Starting with version 1.6, pandoc can produce output in the [EPUB]
electronic book format. EPUB books can be viewed on iPads, Nooks, and
other electronic book readers, including many smart phones. (They can
also be converted to Kindle books using [KindleGen].)

This means that it's now very easy to produce an electronic book!
Let's try it.

# A toy example

Use your text editor to create a file `mybook.txt`, with the following
contents:

    % My Book
    % Sam Smith

    This is my book!

    # Chapter One

    Chapter one is over.

    # Chapter Two

    Chapter two has just begun.

To make this into an ebook takes only one command:

    pandoc mybook.txt -o mybook.epub

You can upload `mybook.epub` to your ebook reader and try it out.

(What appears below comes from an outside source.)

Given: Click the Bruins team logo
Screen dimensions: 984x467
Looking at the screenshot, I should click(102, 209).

Note that if your markdown file contains links to local images, for
example

    ![Juliet](images/sun.jpg)

pandoc will automatically include the images in the generated
epub.

# A real book

To see what this would look like for a real book, let's convert Scott
Chacon's book [Pro Git], which he wrote using pandoc's markdown variant
and released under a [Creative Commons] license. (If you use the book,
please consider [buying a copy] to help support his excellent work.)

You can find the markdown source for the book on its
[github site].  Let's get a copy of the whole repository:[^1]

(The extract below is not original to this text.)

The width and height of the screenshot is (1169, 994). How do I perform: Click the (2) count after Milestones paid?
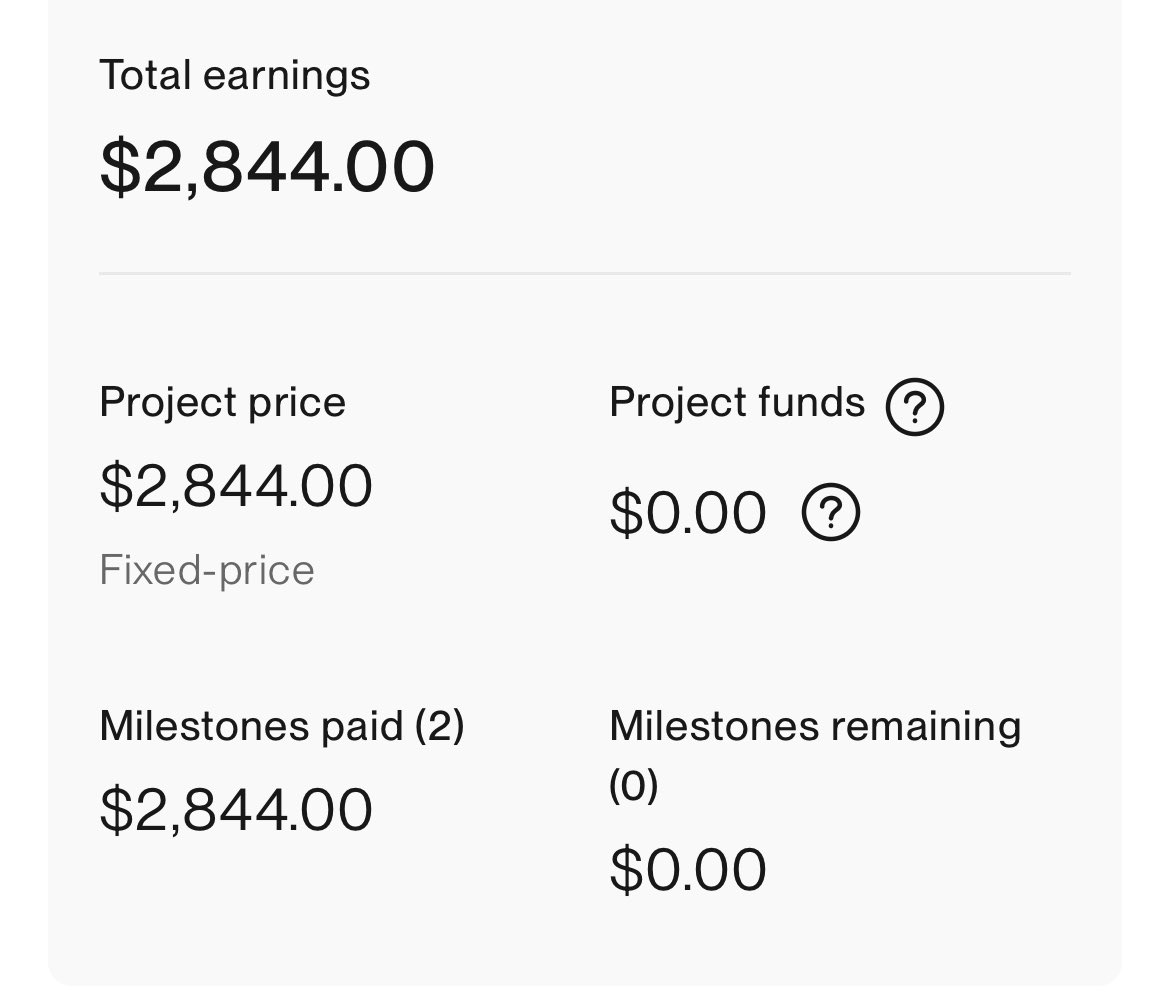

    git clone http://github.com/progit/progit.git

[^1]: If you don't have [git], you can browse to the [github site] and
click "Download Source" to get the same files in a zip or tar archive.

This command will create a working directory called `progit` on
your machine.  The actual markdown sources for the English version
of the book are in the `en` subdirectory, so start by changing
to that directory:

    cd progit/en

As you can see, each chapter is a single text file in its own directory.
Chacon does some postprocessing on these files, for example, to insert images.
This is a placeholder for Figure 1-1, for example:

    Insert 18333fig0101.png
    Figure 1-1. Local version control diagram.

The actual image file is called `18333fig0101-tn.png` and lives in
the `figures` subdirectory of the repository, as you can verify.

For demonstration purposes, we want pure markdown files, so let's
change this placeholder into a markdown image link.  Pandoc will
treat a paragraph containing a single image as a figure with
a caption, which is what we want:

    ![Figure 1-1. Local version control diagram.](../figures/18333fig0101-tn.png)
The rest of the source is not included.